We spent the next few days trying to find an "in" because we assumed the traditional route of approaching her agent would lead nowhere. So Rob tweeted her, I tweeted her, we tried the old "friend of a friend" route, but no joy. Finally, we sent the pilot episode that we'd already filmed and a few scripts to her agents and expected nothing. Then we got the yes. We didn't fully believe she was actually going to do it until we were booking her and her dog Gary's plane ticket.
For three seasons she would bolt into our lives for a short period and then fly out of them again. Full of stories and gossip and mischief. She'd perform what was on the page and then go off on a mad Carrie/Mia tangent. Could be a song, could be a rant, could be full-on sexual innuendo.
The first season was just phone call scenes. Her day on set involved a scene where her character and mine begin politely and end up insulting each other. It was fairly tame on the page, but then Carrie took it a little further, and we spent half an hour one-upping each other on the abuse while our channel exec stood by the monitor, horrified.
We finally got to know each other properly by the third season, which we filmed during the fall of 2016. Mia was featured more heavily, so Carrie was around more. She let her guard down, and we were grateful to be given the chance to really enjoy her company. She was an entertainer, obviously, on- and offscreen. Her wit is well documented — bottom line is, she was almost impossible to keep up with, her brain whirred constantly, every sentence had a punchline, every story a potted Hollywood cautionary tale — but I'm not sure her kindness and generosity are as well known. She was just a really nice lady, warm and fun. She would distribute presents to cast and crew with little notes, written in her gorgeous, elaborate handwriting, that were part poetry, part filthy prose.
We wanted to use the third season to get to know Mia, so we went a little deeper to explain how she became this loving but tough-as-nuts asshole of a woman. We were nervous because it wasn't just the usual goofing around. But Carrie embraced it. And we knew as we were shooting that she'd given us something special.
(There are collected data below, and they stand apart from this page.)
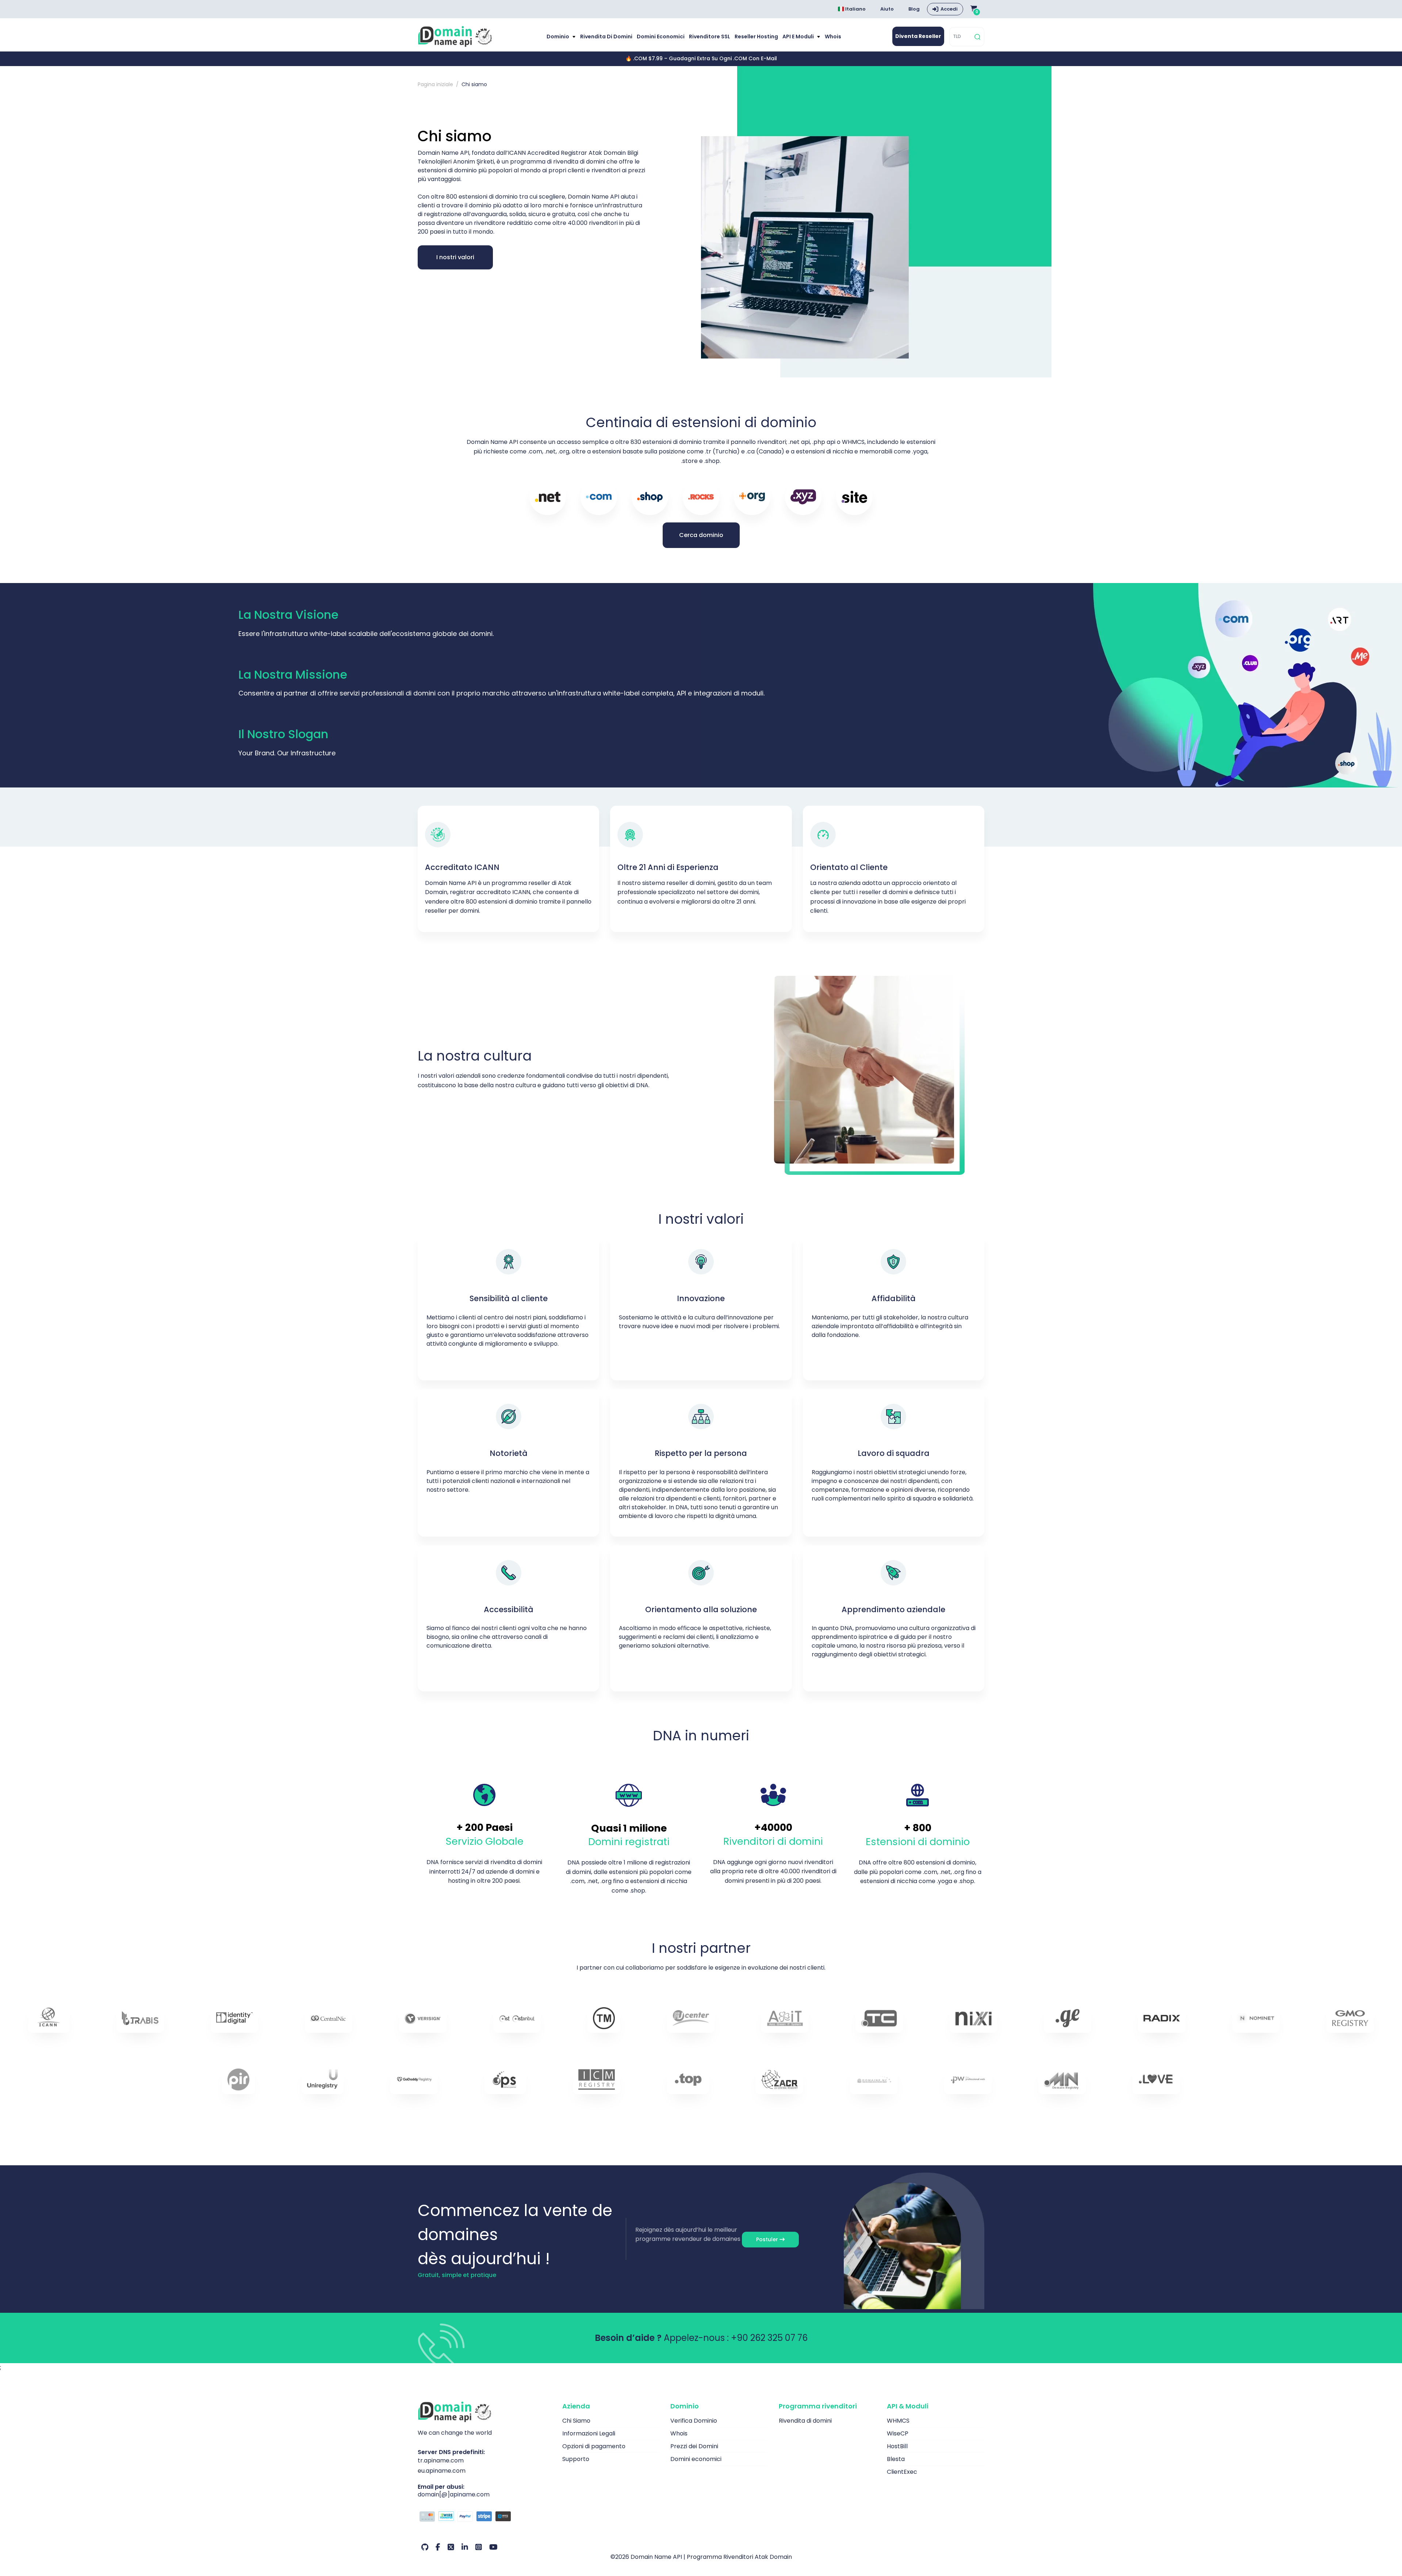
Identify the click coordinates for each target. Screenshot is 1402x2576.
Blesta (896, 2459)
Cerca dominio (701, 535)
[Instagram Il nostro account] (478, 2547)
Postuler (767, 2239)
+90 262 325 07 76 (769, 2338)
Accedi (949, 8)
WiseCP (897, 2433)
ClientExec (902, 2472)
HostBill (897, 2446)
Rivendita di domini (606, 36)
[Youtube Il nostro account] (493, 2547)
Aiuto (887, 8)
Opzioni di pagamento (593, 2446)
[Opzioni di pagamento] (484, 2517)
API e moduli (798, 36)
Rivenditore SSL (709, 36)
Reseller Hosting (756, 36)
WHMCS (898, 2420)
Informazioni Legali (588, 2433)
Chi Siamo (576, 2420)
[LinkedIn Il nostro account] (464, 2547)
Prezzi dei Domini (694, 2446)
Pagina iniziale (435, 84)
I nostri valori (455, 257)
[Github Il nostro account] (424, 2547)
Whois (833, 36)
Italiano (855, 8)
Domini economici (661, 36)
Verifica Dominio (693, 2420)
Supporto (575, 2459)
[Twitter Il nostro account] (451, 2547)
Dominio (558, 36)
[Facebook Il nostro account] (438, 2547)
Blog (914, 8)
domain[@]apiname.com (454, 2494)
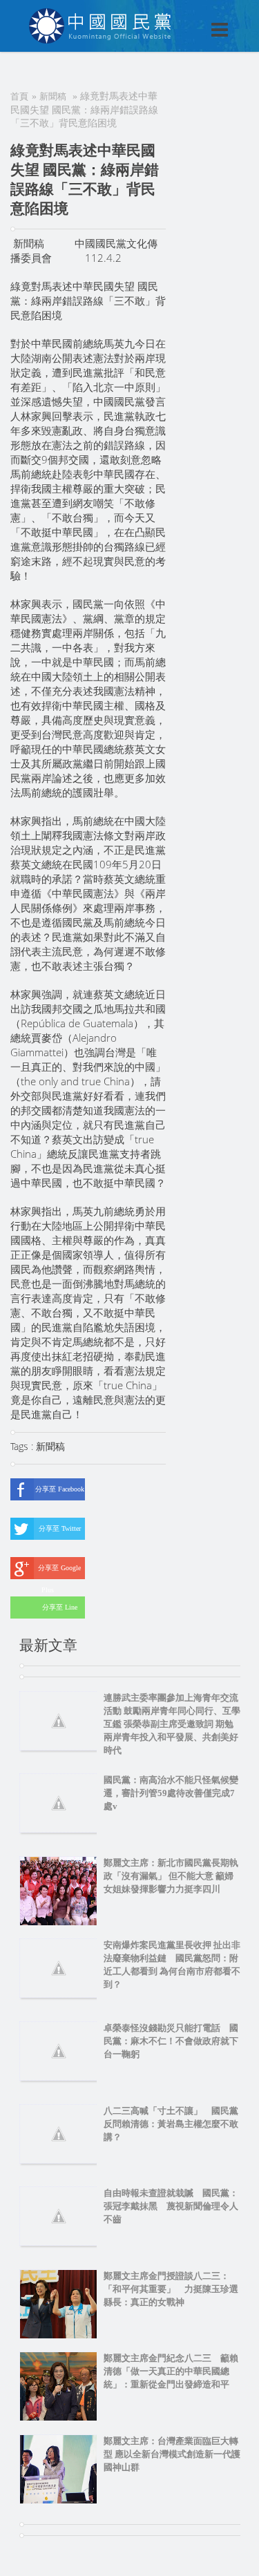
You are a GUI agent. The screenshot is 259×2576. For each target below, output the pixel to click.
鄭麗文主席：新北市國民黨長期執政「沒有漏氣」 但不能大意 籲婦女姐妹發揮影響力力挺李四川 (171, 1876)
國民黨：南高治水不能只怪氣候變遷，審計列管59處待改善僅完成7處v (171, 1793)
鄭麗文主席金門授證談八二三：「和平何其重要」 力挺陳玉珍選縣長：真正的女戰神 (171, 2289)
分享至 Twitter (60, 1528)
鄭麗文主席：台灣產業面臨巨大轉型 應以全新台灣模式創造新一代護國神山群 (172, 2454)
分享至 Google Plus (59, 1571)
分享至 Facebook (59, 1489)
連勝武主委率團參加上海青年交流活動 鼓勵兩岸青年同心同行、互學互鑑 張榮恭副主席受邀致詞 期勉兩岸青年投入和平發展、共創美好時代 (172, 1723)
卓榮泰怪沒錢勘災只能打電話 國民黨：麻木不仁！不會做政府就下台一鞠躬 (171, 2041)
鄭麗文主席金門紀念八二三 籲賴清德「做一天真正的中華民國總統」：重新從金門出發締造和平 (171, 2371)
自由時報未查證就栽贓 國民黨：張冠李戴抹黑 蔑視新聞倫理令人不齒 (171, 2206)
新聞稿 (52, 96)
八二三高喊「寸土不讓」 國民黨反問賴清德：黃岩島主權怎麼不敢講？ (171, 2124)
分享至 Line (59, 1607)
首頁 (19, 96)
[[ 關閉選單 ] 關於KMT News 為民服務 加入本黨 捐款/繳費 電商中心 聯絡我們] (184, 15)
We had finished the shoot, and all of the episodes were assembled by the time we heard the news of her death. It knocked us all. She'd been there, just a minute ago, talking about plans for her life and career, talking about her family and the house she'd just bought in London. It didn't seem possible that she was gone. She'd definitely been a bit more delicate this time. She had seemed to have a little less spring in her step, but nothing that gave a hint that she was struggling. Maybe our eyes just weren't open enough.
Although we hadn't gotten into fine-cutting episode six — her episode — by the time of her death, the tragic news didn't have any impact on the choices we made. It was all there in the rushes; we knew that she'd given us some great scenes. Her delivery during the "Nanook of the North" bathroom scene — when Mia barges, unannounced, into our characters' home — was immediately hilarious, and the power and control of her performance during the scene where she tells Rob that his father had abused her revealed new sides to Mia's personality. Funny and tragic in equal measures. A great performance that made you want to know more about this lady. A privilege that we were unfortunately denied.
It was hard to watch in the edit, hard to see her so alive onscreen and yet no longer with us. And it's hard for us to watch now. We miss Mia. And we really miss Carrie. We all wish we could have shared the final product with her because, as self-deprecating as she was, I think she would have been proud. She certainly made us proud.